Eine kurze Sache zum Selen, weil das hier bei Ratten angewandt wird und nichts zur Dosierung steht: Die Dosierungsspanne von Selen ist recht gering beim Hund. Der Hund braucht etwa 5µg/kg KM/Tag, entsprechend 25µg/100g bei einem Trockenalleinfutter. Es dauert zwar eine recht lang Zeit, aber per Injektion genügt es bereits, wenn der Hund 6µg/kg KM/Tag zu sich nimmt, damit die Dosis chronisch toxisch ist. Im schlimmsten Fall kommt es dann zu Lebernekrose und Anämie.

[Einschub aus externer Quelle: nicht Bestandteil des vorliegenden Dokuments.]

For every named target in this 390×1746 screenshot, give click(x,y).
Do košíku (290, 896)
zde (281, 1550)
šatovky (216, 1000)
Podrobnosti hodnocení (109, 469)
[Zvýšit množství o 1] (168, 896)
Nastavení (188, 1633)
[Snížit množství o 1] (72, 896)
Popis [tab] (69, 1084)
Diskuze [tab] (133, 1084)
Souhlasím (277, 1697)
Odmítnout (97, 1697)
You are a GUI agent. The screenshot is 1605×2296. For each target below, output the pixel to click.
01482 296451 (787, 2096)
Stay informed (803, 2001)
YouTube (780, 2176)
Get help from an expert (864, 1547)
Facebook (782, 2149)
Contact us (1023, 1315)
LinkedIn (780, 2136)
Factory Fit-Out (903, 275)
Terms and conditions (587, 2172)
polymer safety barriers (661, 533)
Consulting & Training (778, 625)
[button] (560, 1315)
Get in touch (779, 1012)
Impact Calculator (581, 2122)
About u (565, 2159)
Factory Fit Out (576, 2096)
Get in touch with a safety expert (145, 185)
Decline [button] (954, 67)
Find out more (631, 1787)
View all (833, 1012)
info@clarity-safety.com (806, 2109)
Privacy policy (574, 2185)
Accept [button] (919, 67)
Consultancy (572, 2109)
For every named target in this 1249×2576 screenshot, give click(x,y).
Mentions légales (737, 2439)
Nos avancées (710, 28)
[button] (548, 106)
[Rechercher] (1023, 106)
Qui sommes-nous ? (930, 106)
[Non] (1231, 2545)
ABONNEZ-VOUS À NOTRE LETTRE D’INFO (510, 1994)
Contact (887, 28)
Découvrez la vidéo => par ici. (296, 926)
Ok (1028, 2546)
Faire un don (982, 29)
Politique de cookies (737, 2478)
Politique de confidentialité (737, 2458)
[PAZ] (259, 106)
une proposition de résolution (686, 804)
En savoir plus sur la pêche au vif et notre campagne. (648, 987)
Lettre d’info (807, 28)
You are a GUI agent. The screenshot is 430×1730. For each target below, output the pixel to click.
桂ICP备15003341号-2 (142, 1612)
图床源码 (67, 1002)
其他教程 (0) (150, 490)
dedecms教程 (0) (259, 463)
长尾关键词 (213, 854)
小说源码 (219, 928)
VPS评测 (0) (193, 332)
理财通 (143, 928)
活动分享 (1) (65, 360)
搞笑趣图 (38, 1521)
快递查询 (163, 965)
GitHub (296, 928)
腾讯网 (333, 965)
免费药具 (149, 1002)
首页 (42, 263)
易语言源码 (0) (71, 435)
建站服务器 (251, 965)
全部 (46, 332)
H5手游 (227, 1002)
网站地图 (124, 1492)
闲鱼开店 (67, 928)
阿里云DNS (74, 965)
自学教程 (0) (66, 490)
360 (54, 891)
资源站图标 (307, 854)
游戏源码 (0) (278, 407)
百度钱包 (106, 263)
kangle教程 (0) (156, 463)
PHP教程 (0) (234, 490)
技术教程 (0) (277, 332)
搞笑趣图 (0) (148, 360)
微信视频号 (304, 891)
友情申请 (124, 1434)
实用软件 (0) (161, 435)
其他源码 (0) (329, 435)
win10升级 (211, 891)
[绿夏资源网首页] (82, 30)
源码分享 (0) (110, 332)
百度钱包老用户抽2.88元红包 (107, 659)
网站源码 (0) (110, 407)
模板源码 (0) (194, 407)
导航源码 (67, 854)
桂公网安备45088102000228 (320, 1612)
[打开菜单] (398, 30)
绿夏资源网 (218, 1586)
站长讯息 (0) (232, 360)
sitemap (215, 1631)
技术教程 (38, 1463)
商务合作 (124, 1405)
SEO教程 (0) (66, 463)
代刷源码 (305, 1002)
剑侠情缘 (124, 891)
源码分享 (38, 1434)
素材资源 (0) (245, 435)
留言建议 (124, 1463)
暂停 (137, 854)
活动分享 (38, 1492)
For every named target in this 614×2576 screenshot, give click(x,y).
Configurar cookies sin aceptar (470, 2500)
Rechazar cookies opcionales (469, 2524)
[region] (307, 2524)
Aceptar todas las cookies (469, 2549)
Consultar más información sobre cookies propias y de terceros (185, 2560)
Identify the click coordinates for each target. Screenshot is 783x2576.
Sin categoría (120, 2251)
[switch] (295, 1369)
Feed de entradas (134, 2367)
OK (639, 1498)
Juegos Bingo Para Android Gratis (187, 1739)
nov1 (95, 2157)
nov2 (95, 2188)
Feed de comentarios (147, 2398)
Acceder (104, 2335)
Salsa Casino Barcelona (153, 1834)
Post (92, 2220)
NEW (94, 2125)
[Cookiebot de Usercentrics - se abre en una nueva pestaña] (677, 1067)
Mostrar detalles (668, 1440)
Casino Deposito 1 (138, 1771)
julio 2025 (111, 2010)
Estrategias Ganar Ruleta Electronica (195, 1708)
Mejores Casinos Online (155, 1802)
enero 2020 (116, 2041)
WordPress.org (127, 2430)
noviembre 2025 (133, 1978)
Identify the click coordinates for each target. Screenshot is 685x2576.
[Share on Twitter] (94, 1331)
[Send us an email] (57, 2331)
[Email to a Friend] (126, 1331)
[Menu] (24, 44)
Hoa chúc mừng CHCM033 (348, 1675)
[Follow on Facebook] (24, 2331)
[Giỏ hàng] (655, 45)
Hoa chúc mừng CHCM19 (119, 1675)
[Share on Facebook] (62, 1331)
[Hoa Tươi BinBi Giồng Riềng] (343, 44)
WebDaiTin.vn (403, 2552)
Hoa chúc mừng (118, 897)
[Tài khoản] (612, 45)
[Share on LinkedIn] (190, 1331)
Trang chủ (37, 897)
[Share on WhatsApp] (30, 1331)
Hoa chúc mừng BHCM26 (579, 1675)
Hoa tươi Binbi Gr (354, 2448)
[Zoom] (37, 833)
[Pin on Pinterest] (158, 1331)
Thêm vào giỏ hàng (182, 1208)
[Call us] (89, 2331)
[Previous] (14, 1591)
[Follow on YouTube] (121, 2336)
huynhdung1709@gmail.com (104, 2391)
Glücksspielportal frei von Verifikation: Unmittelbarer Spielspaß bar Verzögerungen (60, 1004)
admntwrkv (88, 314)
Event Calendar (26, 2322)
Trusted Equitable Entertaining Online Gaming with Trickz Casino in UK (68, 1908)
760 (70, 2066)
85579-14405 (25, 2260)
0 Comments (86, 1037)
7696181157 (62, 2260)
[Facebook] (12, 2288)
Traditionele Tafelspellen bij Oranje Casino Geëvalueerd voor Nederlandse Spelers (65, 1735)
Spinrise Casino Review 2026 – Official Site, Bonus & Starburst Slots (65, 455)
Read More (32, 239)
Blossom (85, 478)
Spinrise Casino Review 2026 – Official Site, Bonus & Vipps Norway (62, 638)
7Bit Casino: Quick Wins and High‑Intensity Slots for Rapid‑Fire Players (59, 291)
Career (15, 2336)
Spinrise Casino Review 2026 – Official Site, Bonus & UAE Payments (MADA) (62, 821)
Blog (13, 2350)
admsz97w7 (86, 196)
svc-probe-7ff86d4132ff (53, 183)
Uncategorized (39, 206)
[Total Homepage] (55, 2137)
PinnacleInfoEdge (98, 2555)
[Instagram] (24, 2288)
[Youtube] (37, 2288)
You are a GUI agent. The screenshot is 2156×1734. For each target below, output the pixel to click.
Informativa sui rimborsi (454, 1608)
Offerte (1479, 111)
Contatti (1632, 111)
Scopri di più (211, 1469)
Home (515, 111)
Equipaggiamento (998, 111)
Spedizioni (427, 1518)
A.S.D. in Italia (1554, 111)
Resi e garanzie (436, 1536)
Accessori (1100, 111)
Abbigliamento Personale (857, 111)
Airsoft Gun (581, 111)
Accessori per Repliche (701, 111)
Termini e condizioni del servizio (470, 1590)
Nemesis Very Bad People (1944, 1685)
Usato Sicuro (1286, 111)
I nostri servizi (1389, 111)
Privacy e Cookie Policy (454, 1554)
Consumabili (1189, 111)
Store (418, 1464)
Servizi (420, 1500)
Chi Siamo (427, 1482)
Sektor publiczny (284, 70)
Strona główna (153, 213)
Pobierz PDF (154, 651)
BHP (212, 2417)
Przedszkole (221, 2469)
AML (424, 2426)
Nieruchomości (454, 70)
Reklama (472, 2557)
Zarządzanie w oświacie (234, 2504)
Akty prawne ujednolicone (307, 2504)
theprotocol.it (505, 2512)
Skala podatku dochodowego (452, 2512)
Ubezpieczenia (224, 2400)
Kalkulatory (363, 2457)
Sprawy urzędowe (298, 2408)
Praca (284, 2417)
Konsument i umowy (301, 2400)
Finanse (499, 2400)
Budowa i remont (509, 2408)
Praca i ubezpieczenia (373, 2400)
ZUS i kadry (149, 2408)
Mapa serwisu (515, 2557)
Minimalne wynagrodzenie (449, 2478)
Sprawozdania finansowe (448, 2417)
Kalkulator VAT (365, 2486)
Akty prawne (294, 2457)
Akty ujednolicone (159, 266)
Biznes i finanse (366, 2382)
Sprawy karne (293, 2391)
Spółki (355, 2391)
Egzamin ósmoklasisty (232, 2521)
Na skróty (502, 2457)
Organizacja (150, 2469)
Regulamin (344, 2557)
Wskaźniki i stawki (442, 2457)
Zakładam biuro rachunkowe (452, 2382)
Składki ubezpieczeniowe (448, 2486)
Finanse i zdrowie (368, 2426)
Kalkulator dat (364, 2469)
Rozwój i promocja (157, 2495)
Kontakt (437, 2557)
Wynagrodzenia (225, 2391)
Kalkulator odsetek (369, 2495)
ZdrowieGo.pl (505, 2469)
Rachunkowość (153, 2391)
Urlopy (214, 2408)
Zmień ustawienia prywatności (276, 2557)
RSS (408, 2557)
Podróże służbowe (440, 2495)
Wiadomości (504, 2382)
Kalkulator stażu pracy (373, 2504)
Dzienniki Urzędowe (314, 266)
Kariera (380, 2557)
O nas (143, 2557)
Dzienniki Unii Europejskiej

Die nachgewiesenen Symptome eines Selenmangels sind übrigens Verhaltensstörungen wie Depression, aber auch Atemnot und Muskelschwäche. Der Mangel tritt übrigens fast nur bei Welpen und im Wachstum auf, wenn überhaupt. Er ist auch nur möglich, weil die Selenkonzentration im Boden und damit in den Pflanzen und Pflanzenfressern stark variiert. Da bei Fertigfutter aber Richtwerte für die Inhaltsstoffe gegeben sind, ist es fast unmöglich, dass der Hund unterdosiert wurde, zumal im Futter meist eher zu viel als zu wenig drin ist.
Dazu kommt, dass ein Selenmangel alleine nicht genügt, um die Symptome davon auszulösen. Selen bindet freie Radikale, ebenso wie Vitamin E. In Studien hat sich gezeigt, dass beide die Funktion des anderen fast gänzlich übernehmen können. Ein Vitamin E Mangel ist nun aber schon weit schwerer zu erzeugen, dazu kommt es fast nur, wenn gleichzeitig zu viele Fettsäuren gefüttert werden. Ein Vitamin E Mangel hat zudem zwar unspezifische Symptome, aber dennoch Symptome, besonders im Blutserum ist es zu erkennen, es kommt zum Anstieg der Kreatinphosphokinase.
In der zitierten Studie wird von »verstärkten epileptischen Anfällen« gesprochen, d.h. die Anfälle fanden bereits statt, als der Mangel hervor gerufen wurde, und ich möchte wagen zu behaupten, dass viele, wenn nicht sogar fast alle Mangelerscheinungen Erkrankungen begünstigen können. Inwiefern da von Ratte auf Hund übertragen werden kann sei auch mal dahin gestellt.
Was ich damit sagen will: Du kannst gerne auf einen derartigen Mangel untersuchen lassen, aber zum einen halte ich es vor allem bei Fertigfutterfütterung für fast ausgeschlossen, zum anderen solltest du das auf keinen Fall einfach ausprobieren, wenn du nicht sicher nachgewiesen hast, dass ein Mangel auch tatsächlich besteht. Ich sage das nur, weil ich schon oft erlebt habe, dass die Leute dann einfach mal Pülverchen o.ä. bestellt und auf gut Glück gefüttert haben.